#### REQUIRED ACTIONS:
a) In the article on biosimilar device design, what position does Sebastian Maag hold at Novartis–Sandoz GmbH?
b) Please reproduce the article on biosimilar device design from "With respect to delivery" to "approval as interchangeable.".

Biosimilar Developers Have the Chance to Innovate With Device Design, Novartis Leader Says

Innovation is not always the first term that comes to mind with respect to biosimilars; after all, having no clinically relevant differences between products is at the heart of biosimilarity. However, as Sebastian Maag, device project leader for Novartis–Sandoz GmbH, told attendees during the second day of the SMi 10th Annual Biosimilars Conference, biosimilar developers have the opportunity to introduce innovations with the design of their devices for drug delivery.
Kelly Davio
September 26, 2019
Innovation is not always the first term that comes to mind with respect to biosimilars; after all, having no clinically relevant differences between products is at the heart of biosimilarity. However, as Sebastian Maag, device project leader for Novartis–Sandoz GmbH, told attendees during the second day of the SMi 10th Annual Biosimilars Conference, biosimilar developers have the opportunity to introduce innovations with the design of their devices for drug delivery.

Unlike other factors (such as price, additional data, or additional services) that differentiate biosimilars from both their reference products and from other competing biosimilars once products are already on the market, devices are a way to integrate value into the product itself, said Maag. Critically, devices can also have a significant impact on patients’ impressions of biosimilars. The device builds the relationship between the patient and the drug and can communicate quality and to the patient.

When it comes to formulation and container closure systems (CCS) for biosimilars, he said, there may be some reasons to consider mirroring the reference product rather than trying to improve upon it. First, creating a close copy of the reference drug’s formulation and CCS produces the lowest risk of changes to pharmacokinetics (PK) and stability, and apparently small differences, such as gamma-sterilization process, can impact protein stability.

Yet there also exist good reasons to innovate with regard to formulation and CCS, including the potential to allow for a more stable product with a longer shelf life, reduce injection-site pain for the patient, reduce the risk of allergic reaction by eliminating latex, or allow for fewer protein particles and impurities in the biosimilar product.

With respect to delivery devices themselves, copying the reference product’s device may require lower risk and effort during the development process, but as Maag pointed out, biosimilar developers must consider the intellectual property landscape for the innovator’s device. They should also consider the fact that reference products’ delivery devices may not represent the most up-to-date technology available, and therefore may not reflect the best patient experience possible.

Of course, the specter of meeting interchangeability guidelines for products in the United States may be a concern. For sponsors who hope to have a product designated interchangeable with its reference, questions may linger about how different a device may be from that of the innovator product while still earning the FDA’s approval as interchangeable.

#### INFORMATION SHOWN:

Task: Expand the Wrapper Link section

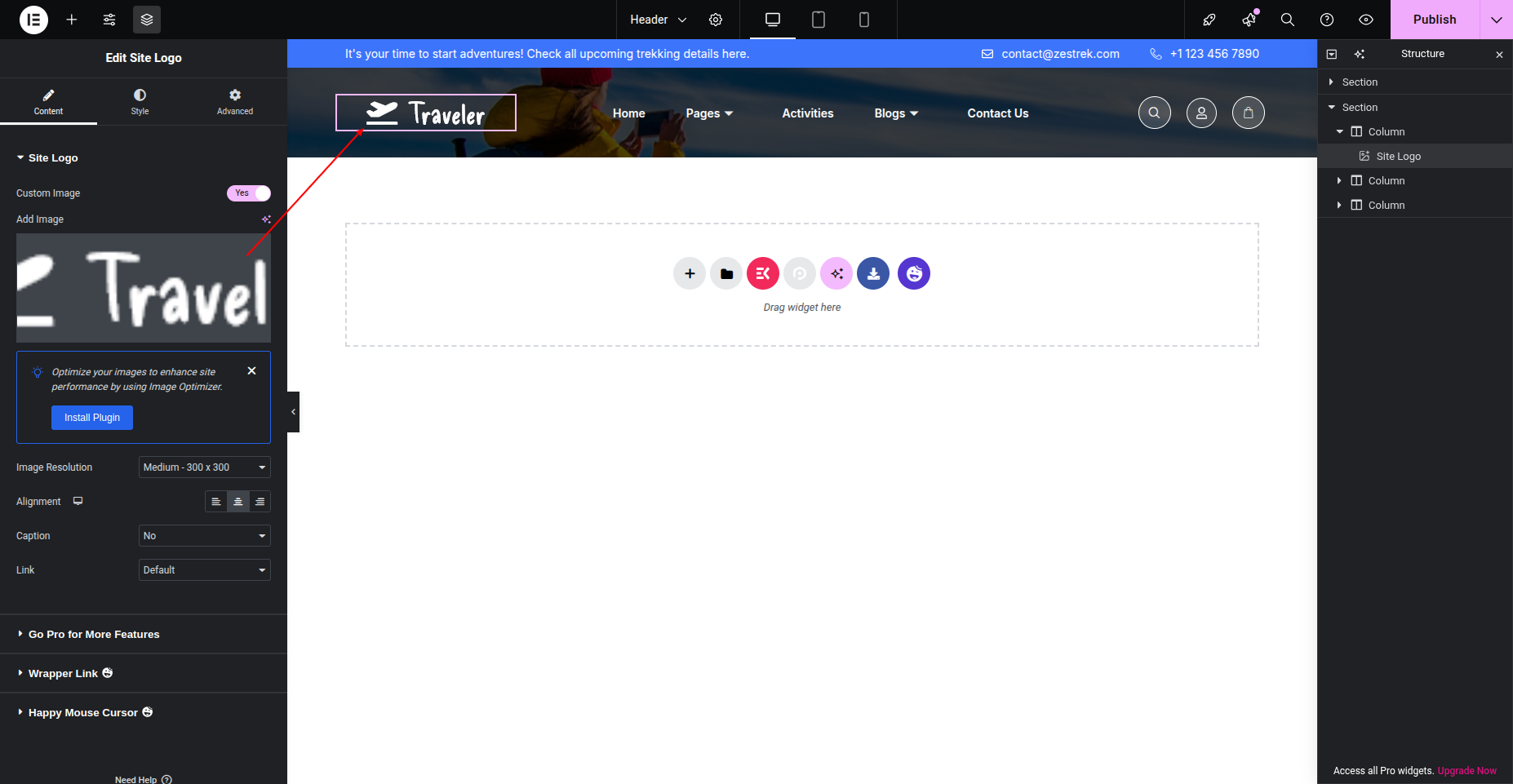Action: tap(63, 673)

#### EXPECTED RESULTS:
a) He is the device project leader.

b)
With respect to delivery devices themselves, copying the reference product’s device may require lower risk and effort during the development process, but as Maag pointed out, biosimilar developers must consider the intellectual property landscape for the innovator’s device. They should also consider the fact that reference products’ delivery devices may not represent the most up-to-date technology available, and therefore may not reflect the best patient experience possible.

Of course, the specter of meeting interchangeability guidelines for products in the United States may be a concern. For sponsors who hope to have a product designated interchangeable with its reference, questions may linger about how different a device may be from that of the innovator product while still earning the FDA’s approval as interchangeable.